HealthDay News — From 2014 to 2017, there was an increase in physician burnout, with early-career physicians being the most susceptible, according to a study published online March 15 in JAMA Network Open.

Marcela G. del Carmen, M.D., M.P.H., from Massachusetts General Physicians Organization in Boston, and colleagues measured trends and examined factors associated with physician burnout in a survey study. Physician burnout was measured in a large academic medical practice; 1,774 of 1,850 eligible physicians completed the survey in 2014, and 1,882 of 2,031 completed the survey in 2017.

The researchers observed an increase in burnout from 2014 to 2017, from 40.6 to 45.6 percent. There was a correlation for the increased rate with an increase in exhaustion (from 52.9 to 57.7 percent) and in cynicism (from 44.8 to 51.1 percent).

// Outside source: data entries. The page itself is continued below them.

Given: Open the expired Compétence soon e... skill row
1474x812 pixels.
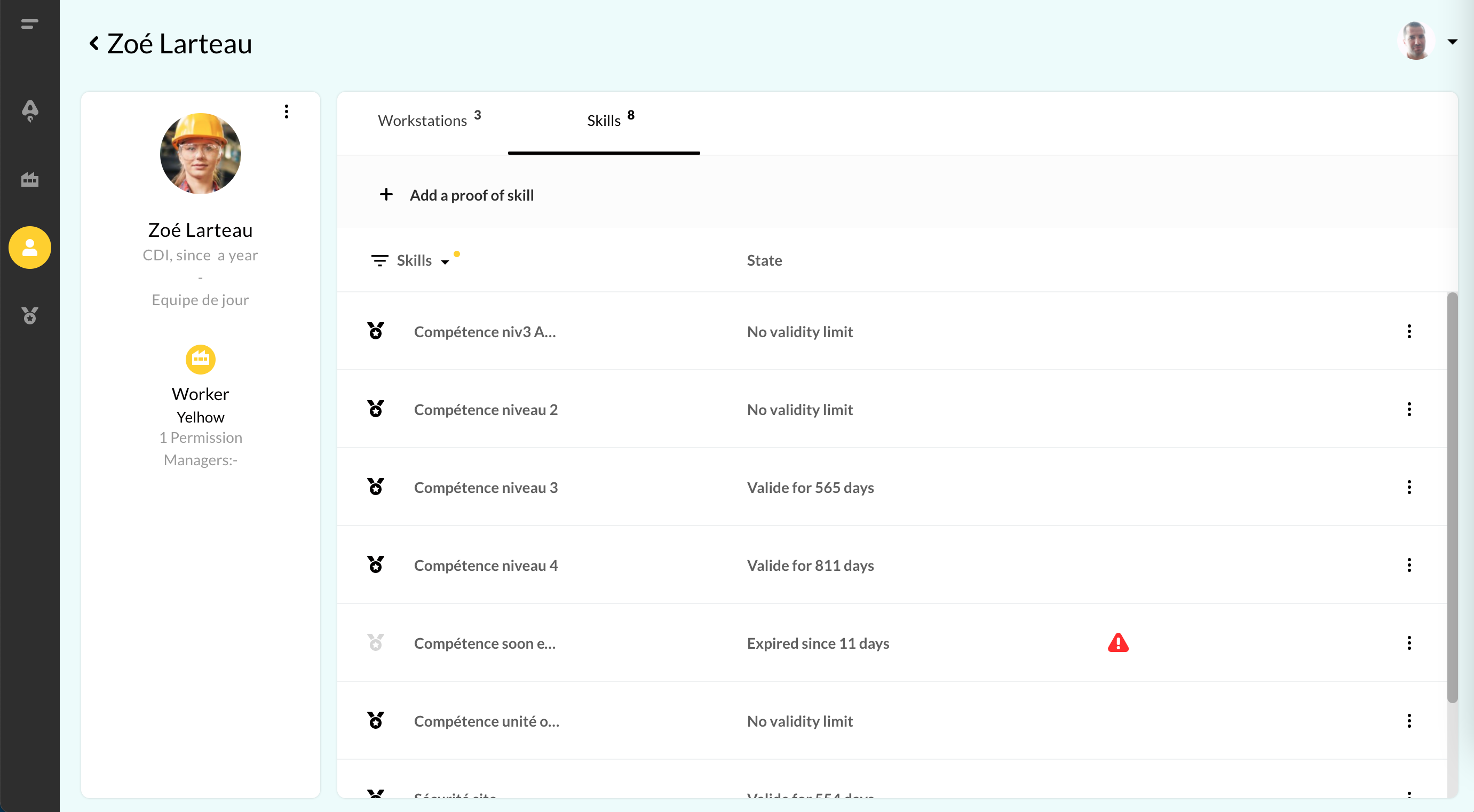Looking at the screenshot, I should click(x=485, y=643).
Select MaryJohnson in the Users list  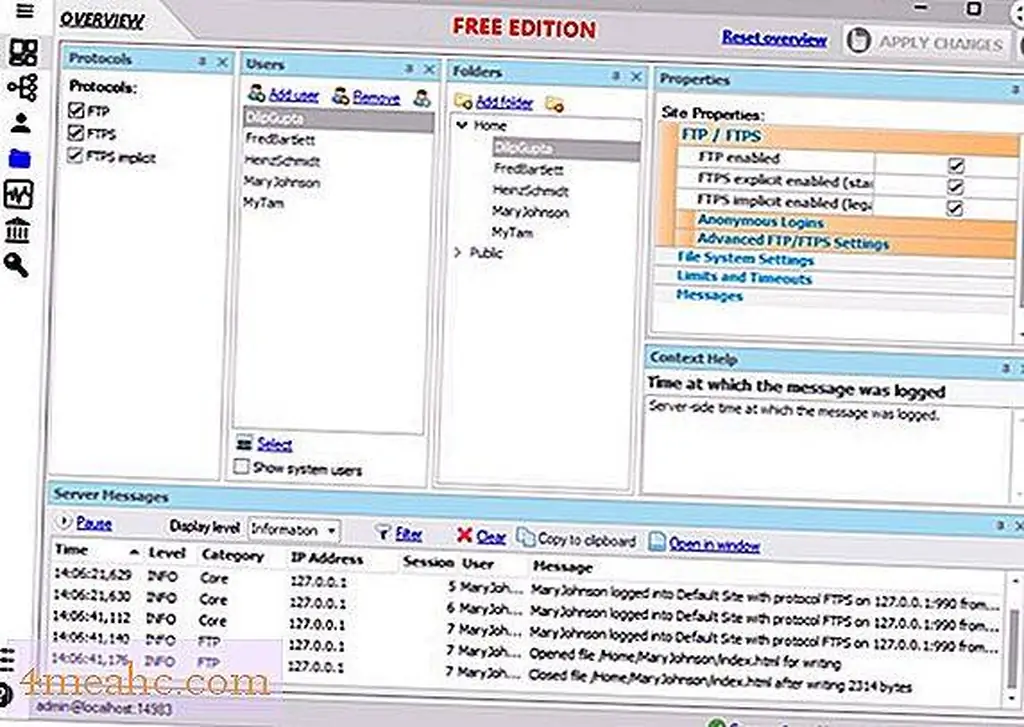coord(282,182)
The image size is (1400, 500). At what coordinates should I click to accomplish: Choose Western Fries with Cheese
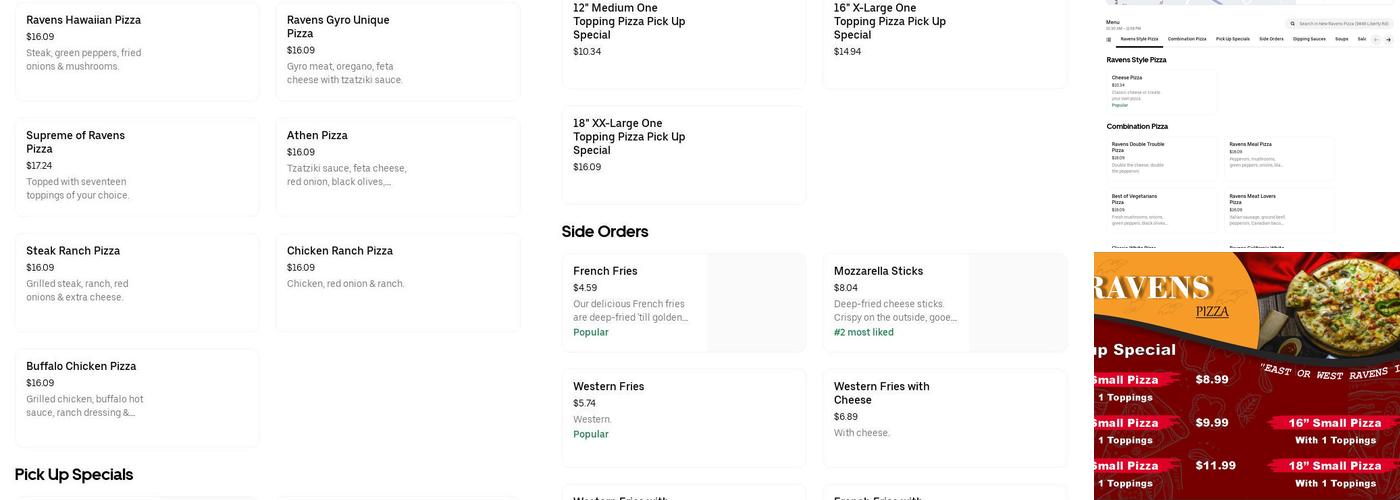click(x=945, y=417)
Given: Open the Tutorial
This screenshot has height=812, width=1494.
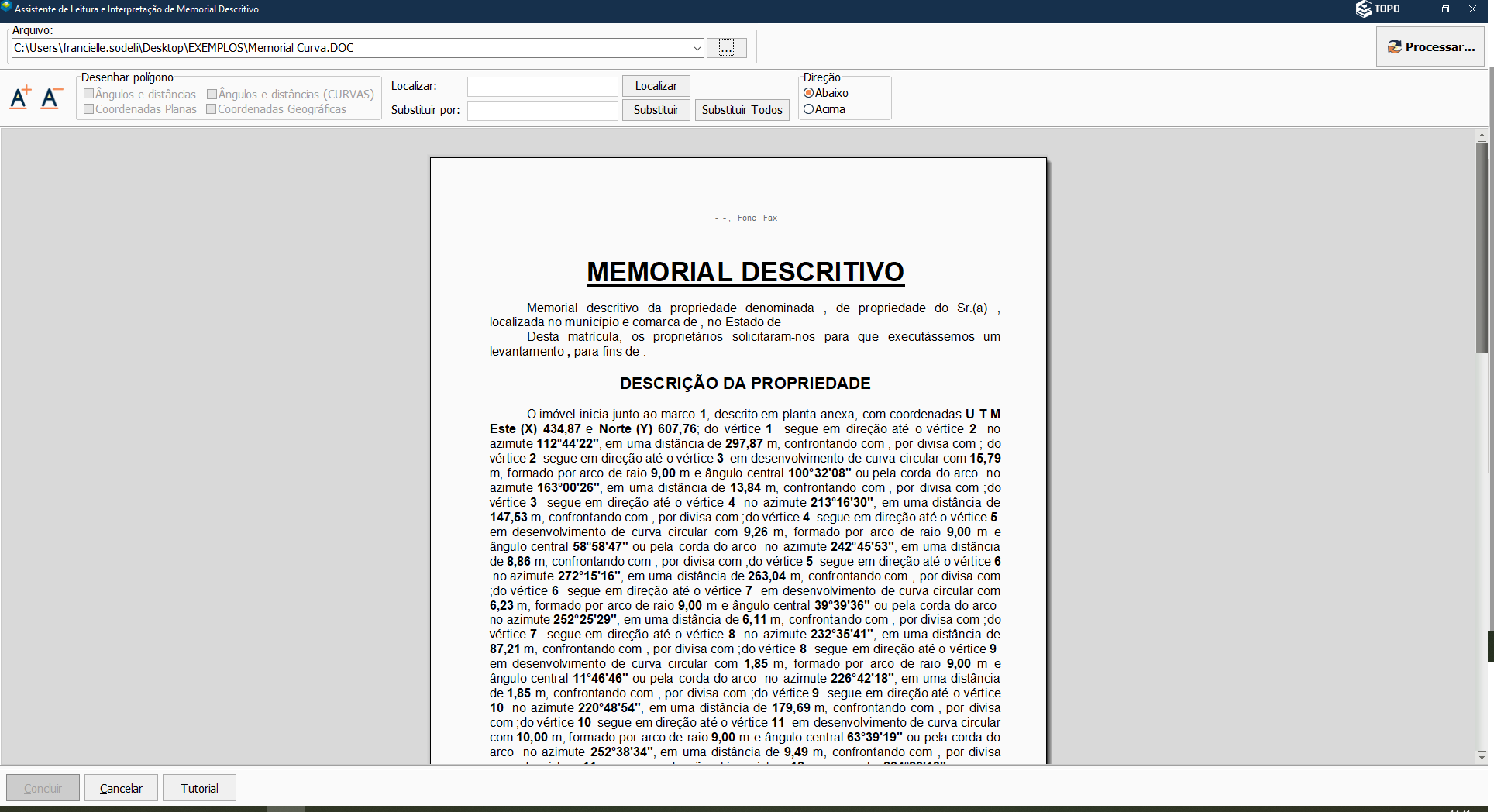Looking at the screenshot, I should 199,788.
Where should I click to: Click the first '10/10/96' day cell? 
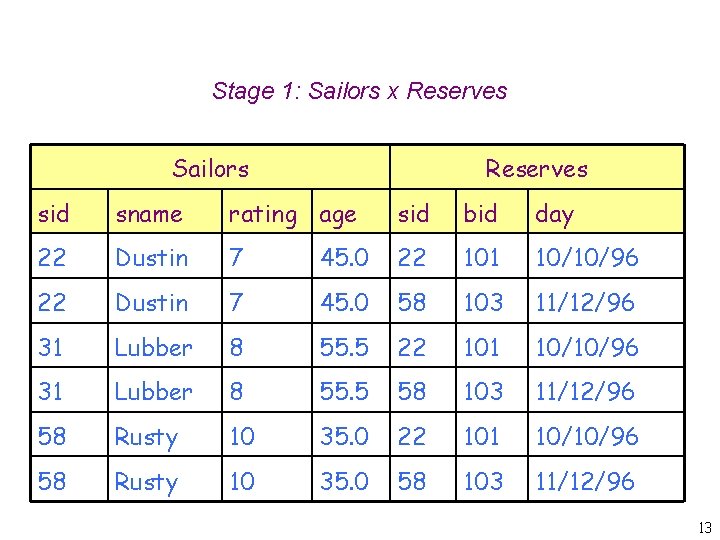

Early-career physicians (≤10 years since training) were more susceptible to burnout compared with midcareer physicians (11 to 20 years since training; odds ratio, 1.36); physicians in their late career (>30 years since training) were less vulnerable (odds ratio, 0.59).

“Remediation of burnout in health care necessitates centrally and locally designed initiatives,” the authors write. “Solutions to address physician burnout will entail shared commitment from physicians and organizations, as well as physician-, practice-, and institution-level initiatives.”